For those with the right stuff, rap battles can be a means of achieving recognition in an industry that has so many external factors. It doesn’t matter if you don’t have a big marketing budget or the attention of an A&R rep or a five-figure home studio; if you slay all comers on a hot mic, you’ll get eyeballs — and ears. “In battle, you just have to beat ‘em up, one by one,” Yartzi says. “The way to the top is a lot faster.”
The battles, which pit MC against MC in a high-pressure, audience-fueled setting, are flooded with adrenaline. Competition spurs creativity, and combatants vibe off each other the way jazz musicians might, call-and-response flows in 12, 16, 20 bars at a time. “It’s a rush to create something better than [the other MC],” Yartzi says. But therein lies the discipline’s limitations: Its improvisational nature doesn’t allow for nuance, introspection, fully flexed creativity. “People who listen, they can get a glimpse of who you are and your beliefs based on your rapping,” he says. “But it’s hardly possible to express yourself.”

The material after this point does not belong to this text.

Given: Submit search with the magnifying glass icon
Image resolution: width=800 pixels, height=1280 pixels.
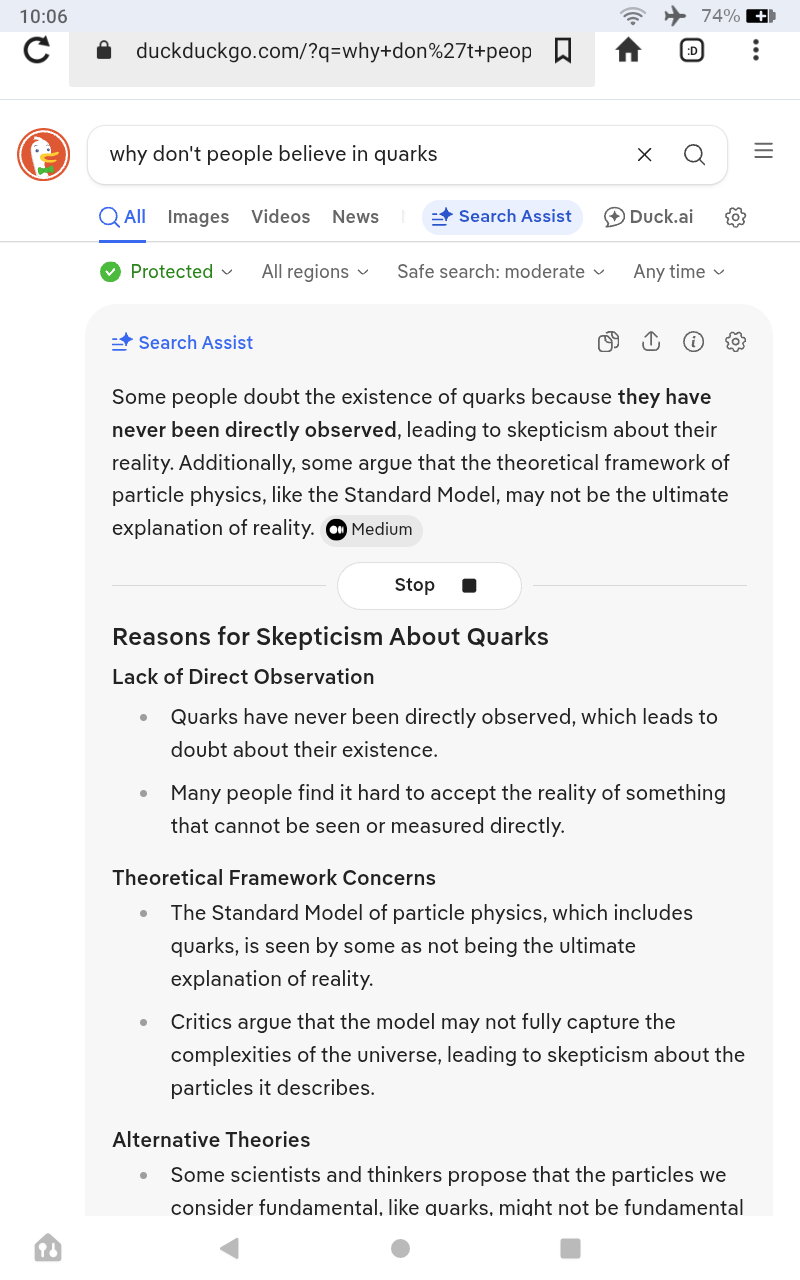Looking at the screenshot, I should click(x=694, y=154).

Because of his rap-battle pedigree, the few tracks that Yartzi has released through streaming platforms are heavily lyrically based, more akin to Mobb Deep or Wu-Tang Clan than Southern mumble-rap or trap. A debut EP, which Yartzi says he plans to release in January and February of 2022, will no doubt feature the same rhythmic mastery that’s brought him to international consciousness. But he’s also quick to express his admiration for his island’s homegrown genre and largest export, as well as a desire to move in and out of it at will. “There’s a specific line drawn between reggaeton and rap, and that line should never have existed,” he says. “You can’t have a war on a genre.”

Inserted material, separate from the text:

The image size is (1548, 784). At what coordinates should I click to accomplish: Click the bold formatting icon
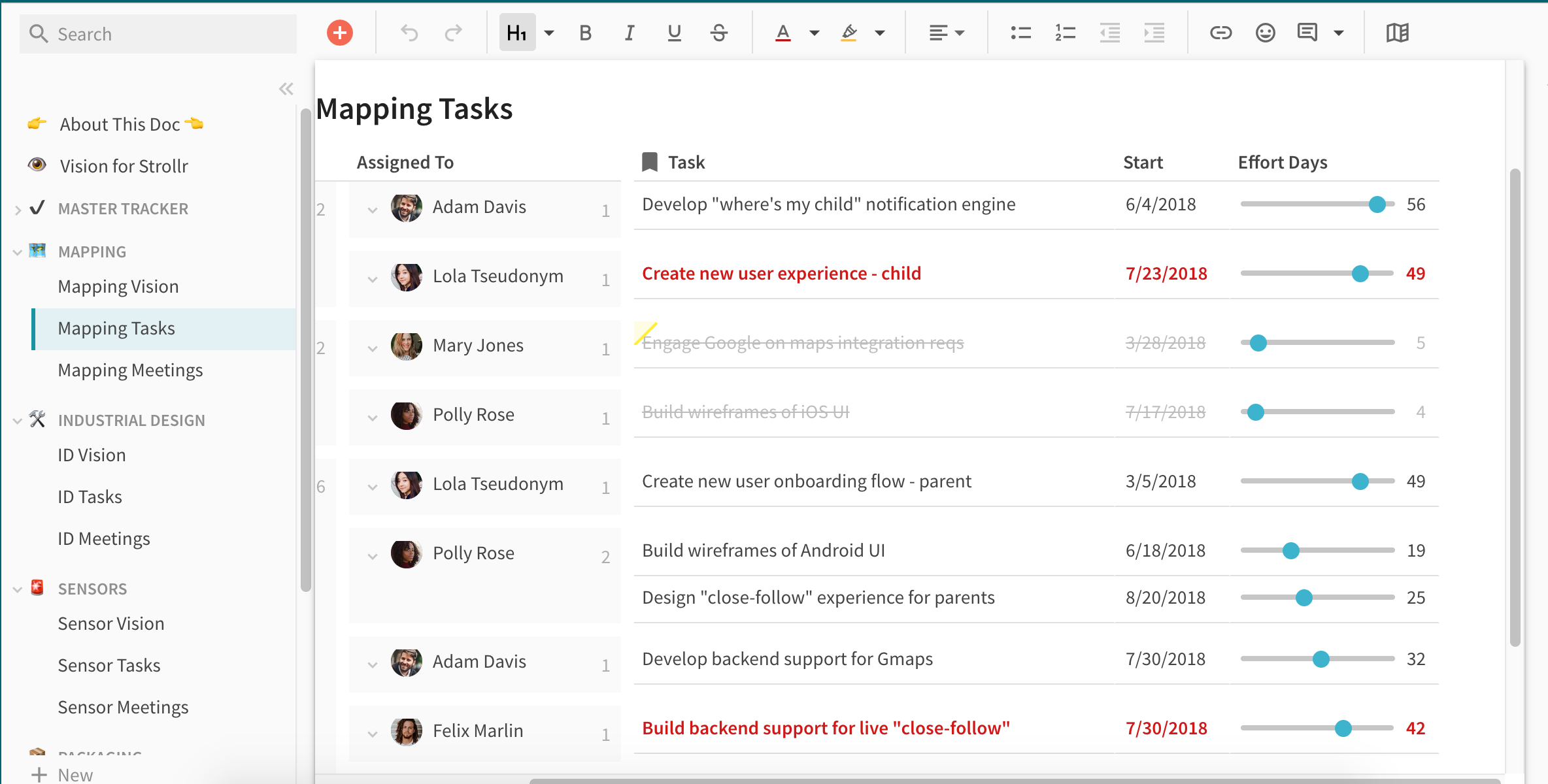pyautogui.click(x=584, y=33)
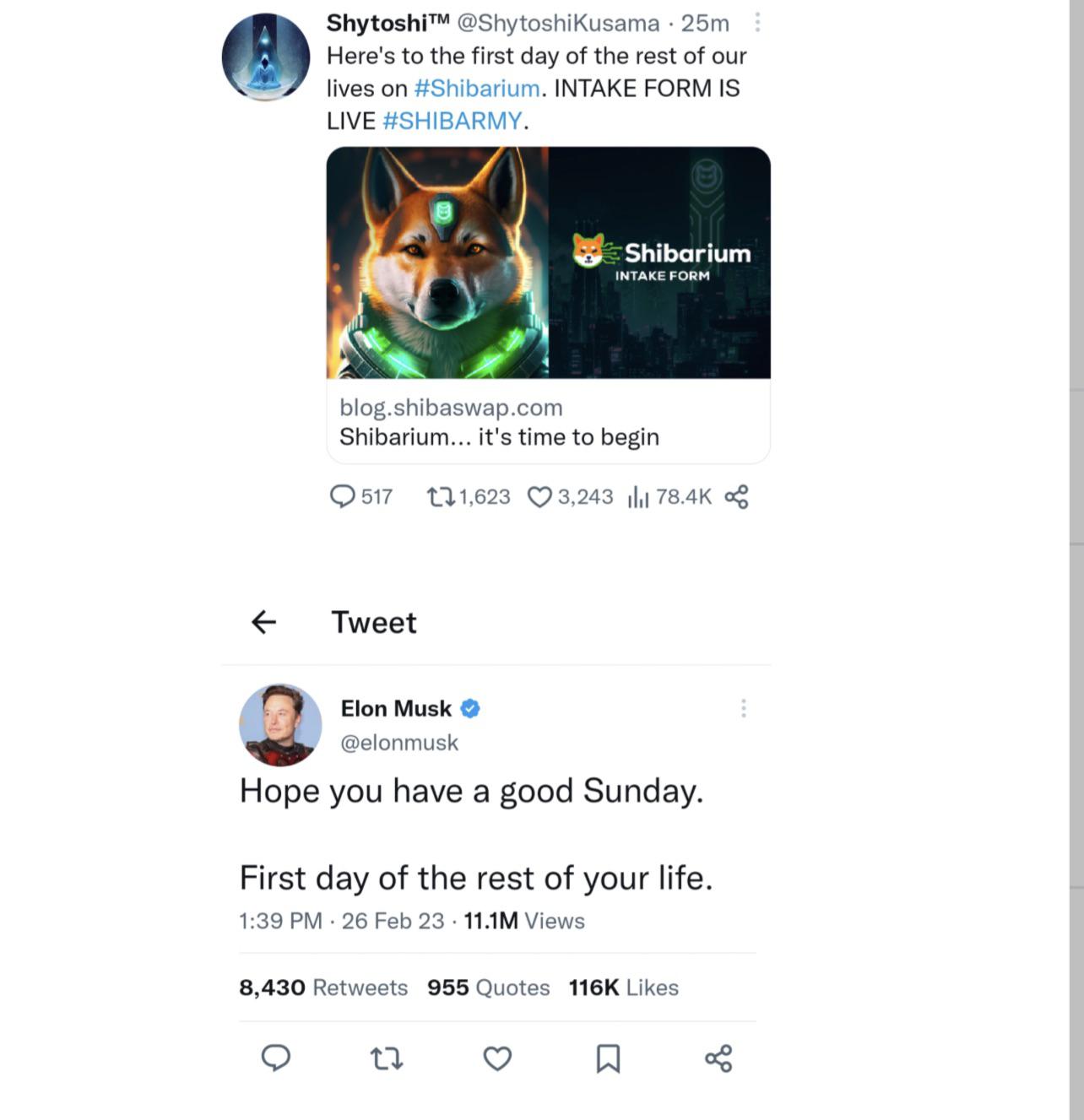This screenshot has width=1084, height=1120.
Task: Bookmark Elon Musk's tweet
Action: (608, 1058)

An EP, for any artist, is an ambitious undertaking, but Yartzi has even loftier goals: To unite the underground hip-hop scene of Puerto Rico with its more renowned reggaeton brethren. As they were close at the beginning with Yankee, so shall they be in the future, forever and ever, amen: “I’m going back to that mindset, and I’m taking people to that time where there wasn’t a gap,” he says.
As the defending U.S. Batalla champ, he has an automatic berth in the finals, which take place on September 18 live in Los Angeles. From there, should he advance, the World Finals take place in December at an as-yet-named location, where national champions from the U.S., Mexico, Spain, Colombia, and elsewhere meet head to head. Last year, Yartzi advanced to the second round, where he was eliminated by eventual world champ Rapder, of Mexico.
“It’s not easy,” he says of the U.S.-based competition, and it’s made more difficult in that he’s a native Puerto Rican. “You’re an outsider,” he says, “and they treat you that way.”
At the vanguard of his U.S. territory’s hip-hop scene and often its sole representative on the international stage, Yartzi is no stranger to piloting a boat beating against the tide. But the tide seems to be changing.
In the U.S. qualifiers this year, there are four other Puerto Ricans, and it gives Yartzi hope. “I have to look at the bigger picture, the greater good,” he says. “I’ll do it. I’ll do it any day.
“It’s a responsibility that life gave to me,” he says, “and I look forward to it every day.”